_Data supplied_
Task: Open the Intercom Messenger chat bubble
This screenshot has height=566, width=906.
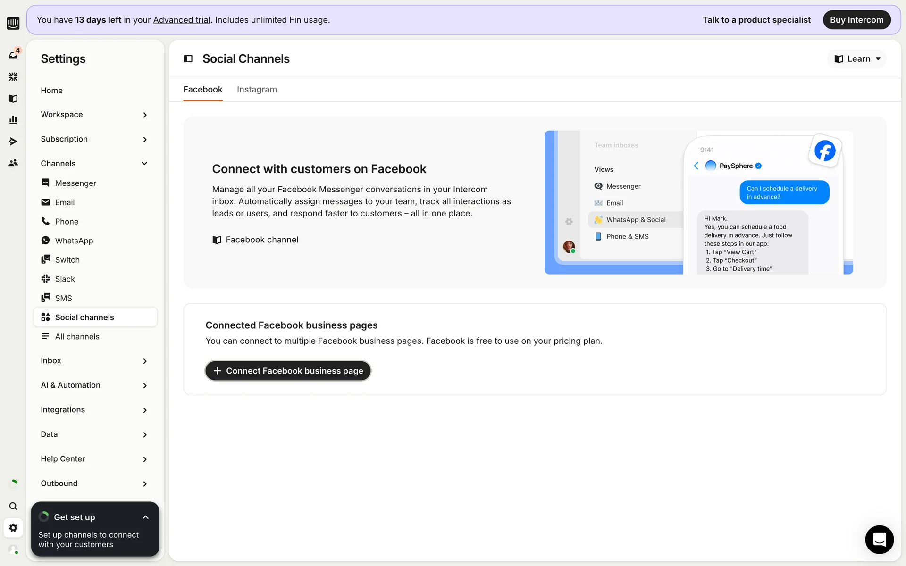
...
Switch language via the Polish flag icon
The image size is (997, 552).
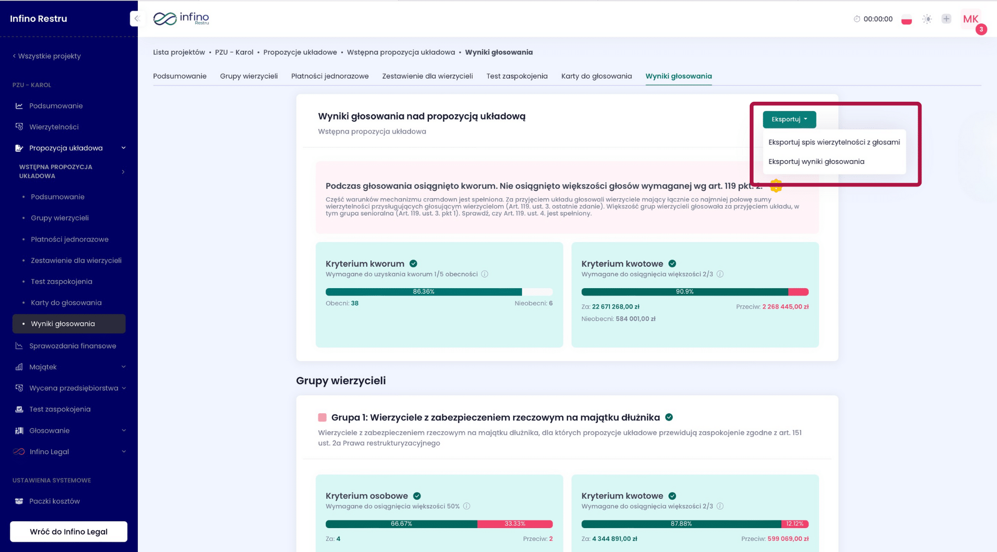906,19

_Task to carry out_
Output exactly one stretch of the listing: from the line containing "Task: Open the Intercom Messenger chat bubble" through the line containing "This screenshot has height=566, width=906.", both end lines included.

_Answer section_
Task: Open the Intercom Messenger chat bubble
This screenshot has height=566, width=906.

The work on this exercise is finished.